Sempra Power Plant

In October 1998, Sempra, a giant San Diego conglomerate, submitted applications to the Connecticut Department of Environmental Protection (DEP) and the Connecticut Siting Council to build a state of the art power plant (combined cycle technology) that would produce 500 megawatts of electricity, an amount sufficient to power 500,000 homes. The plant would emit 443 tons of pollutants a year. The proposed location in New Milford lay between Candlewood Lake, nearby hills, and the Housatanic River. The nature of this complex, hilly terrain made it a poor environmental choice for the construction of a major power plant.

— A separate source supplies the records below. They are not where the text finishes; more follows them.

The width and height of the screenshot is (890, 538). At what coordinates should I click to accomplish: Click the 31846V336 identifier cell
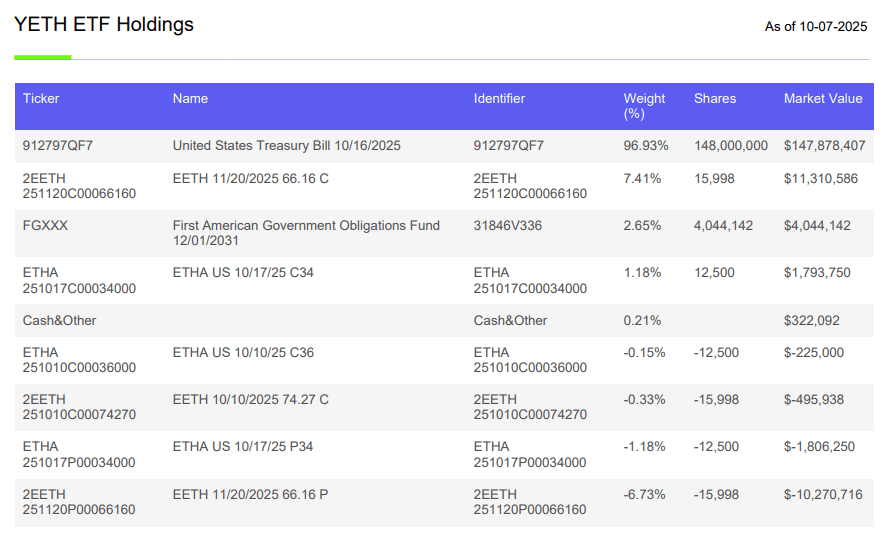(x=508, y=226)
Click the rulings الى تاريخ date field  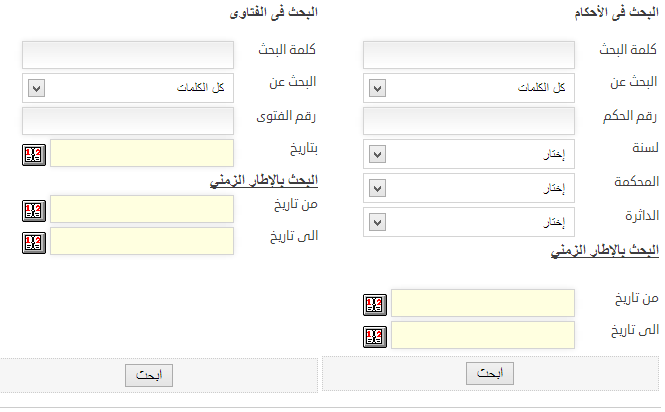[483, 335]
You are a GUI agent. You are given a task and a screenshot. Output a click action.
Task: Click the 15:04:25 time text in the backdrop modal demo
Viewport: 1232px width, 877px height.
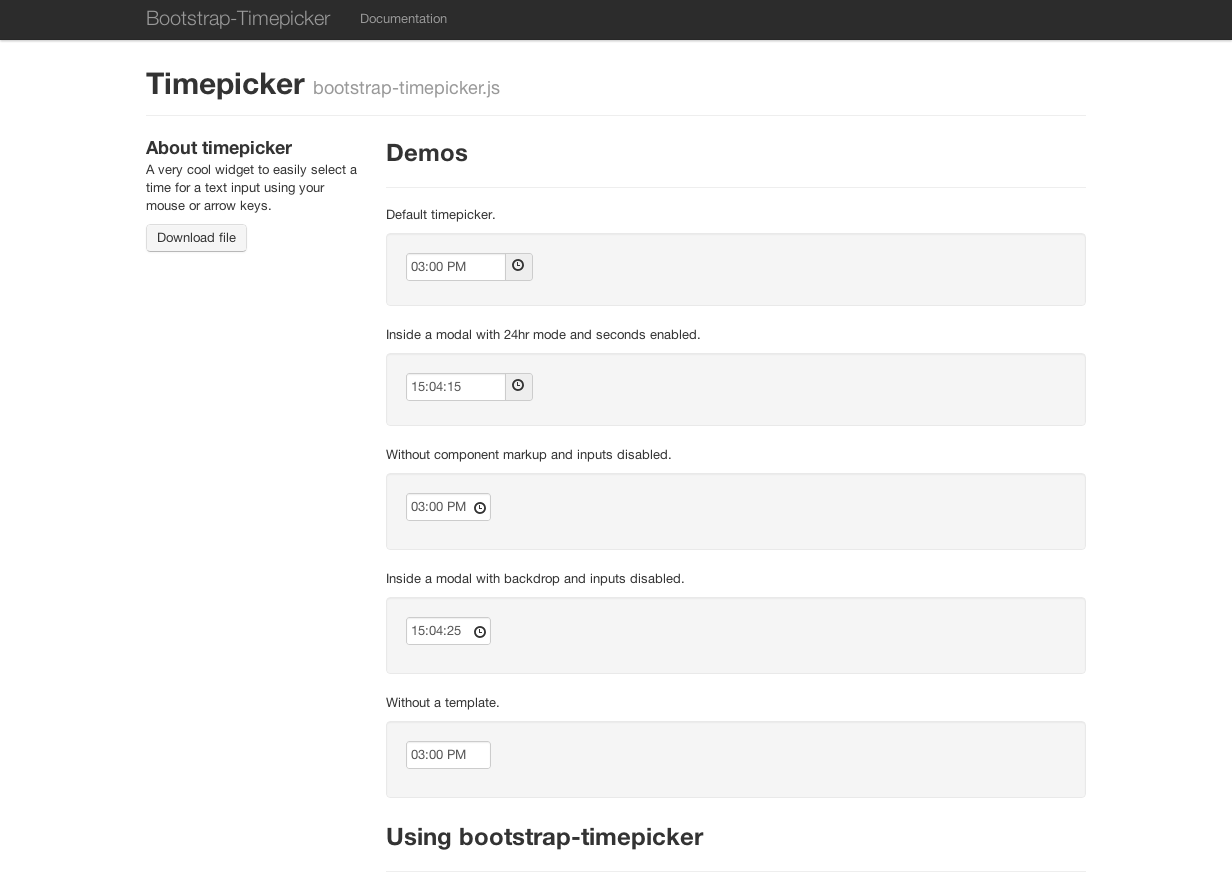tap(436, 631)
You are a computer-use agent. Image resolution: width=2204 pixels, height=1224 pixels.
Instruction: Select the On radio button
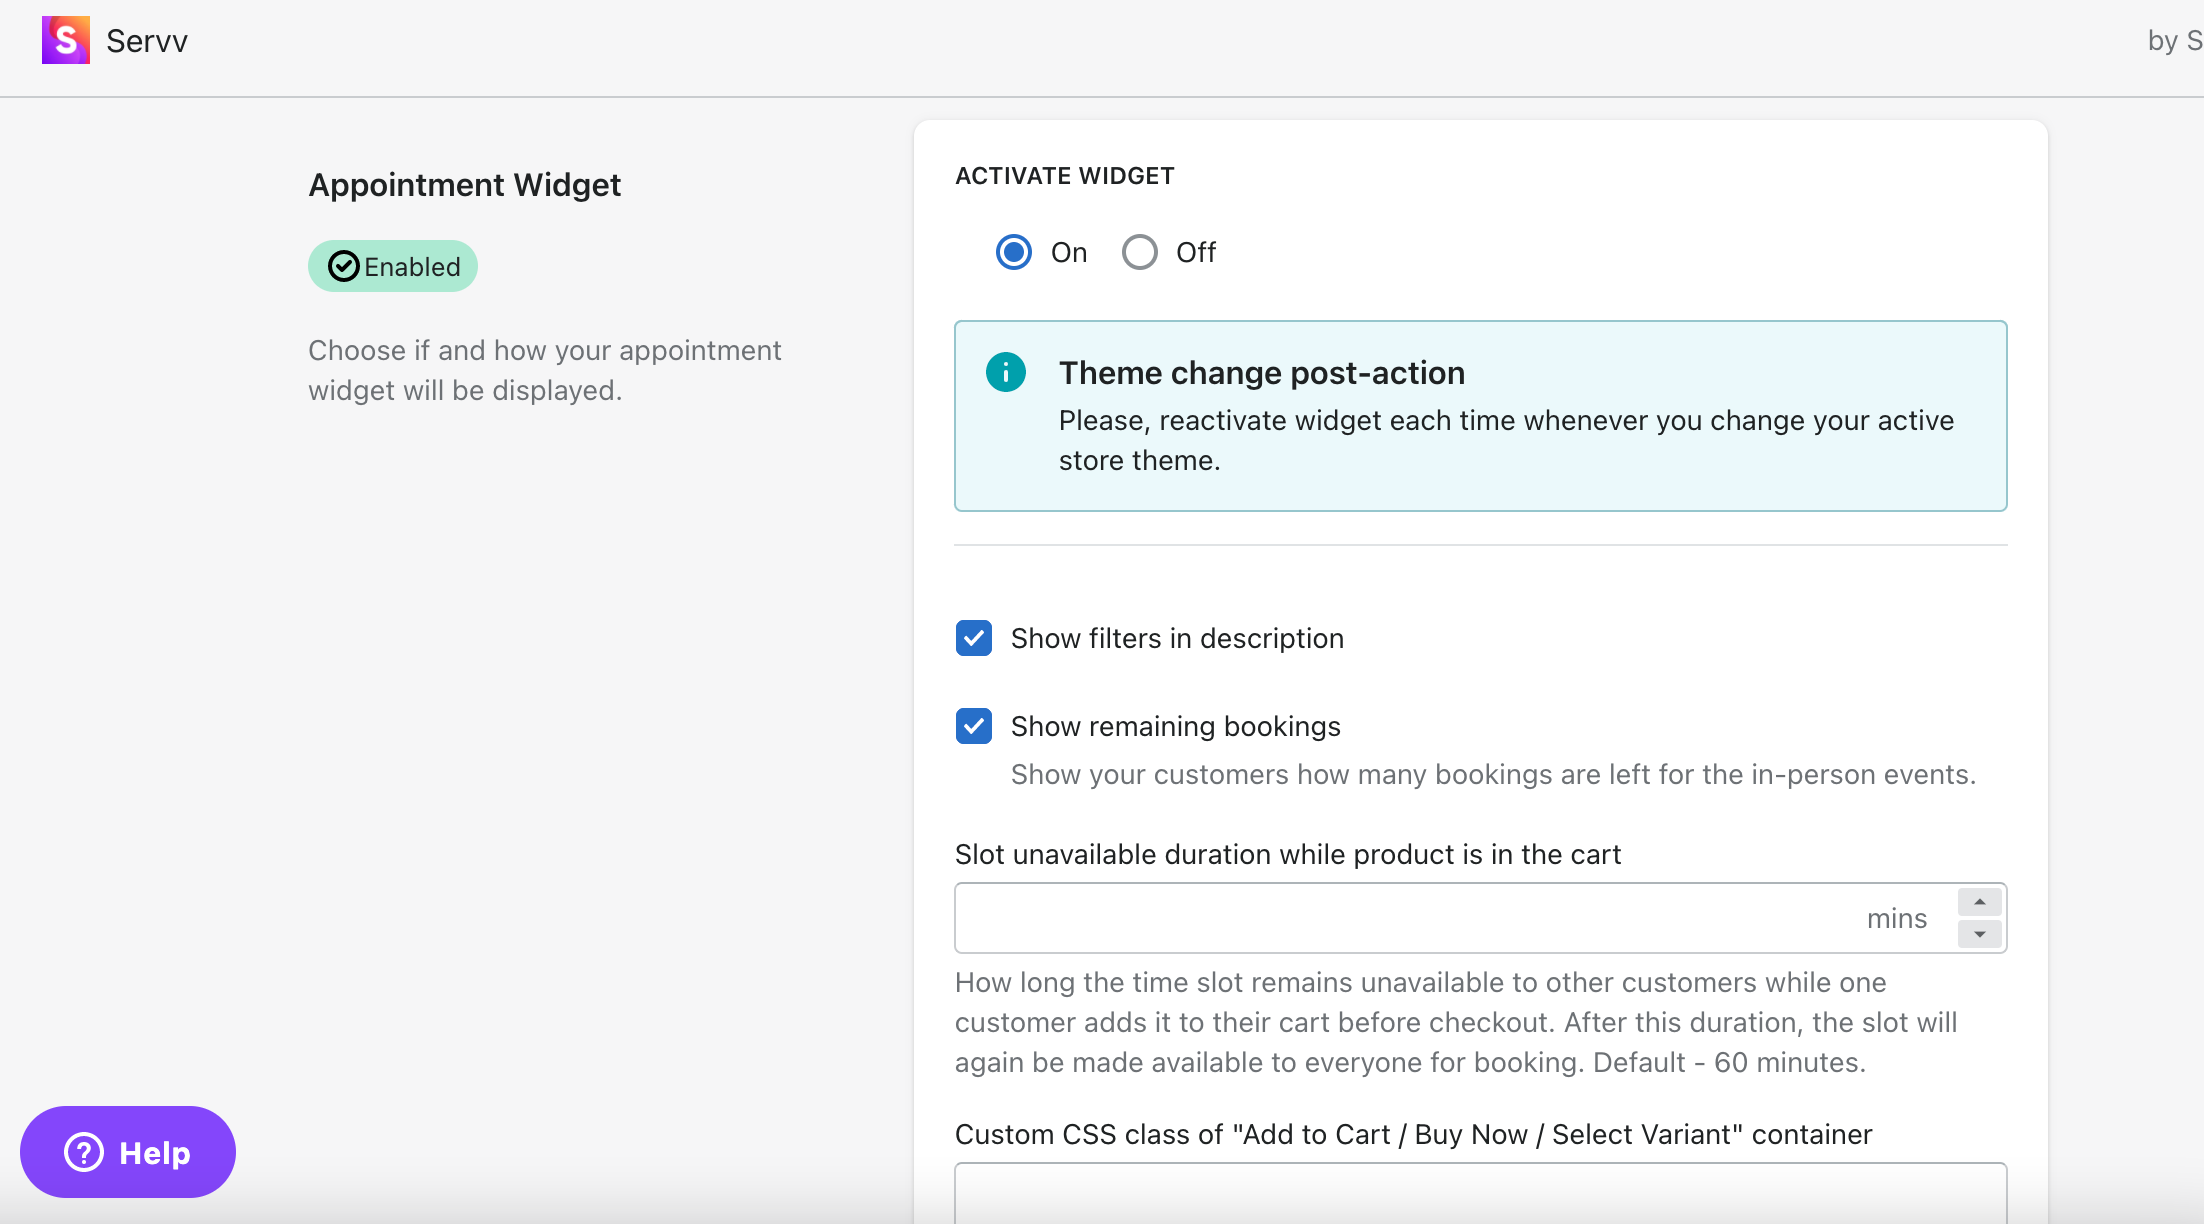pyautogui.click(x=1013, y=252)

WEC took the lead in gathering scientific data concerning the plant’s downwind effect on our town and region. It hired prominent environmental consultants who confirmed that the site of the plant, where the smokestacks would sit well below the level of the nearby hills, had to be one of the worst possible sites for such an operation. They also were concerned that the prevailing wind patterns would send a good amount of pollutants through the Aspetuck River Valley towards the New Preston area and Lake Waramaug.

By mid-summer 1998, WEC joined forces with New Milford’s anti-Sempra Group, Power Alert, the Lake Waramaug Task Force and the Lake Waramaug Association. These four entities became intervenors in the Sempra application proceedings, started grass roots efforts in their respective communities, raised the money needed to fight Sempra and waged a vigorous campaign, primarily based on the scientific evidence produced by WEC’s consultants.

The collective effort was well worth it as on December 15, 1999, The Connecticut Siting Council voted unanimously to deny Sempra a permit. In their decision, the Siting Council cited many of the issues brought to light by WEC during the public hearings on the application.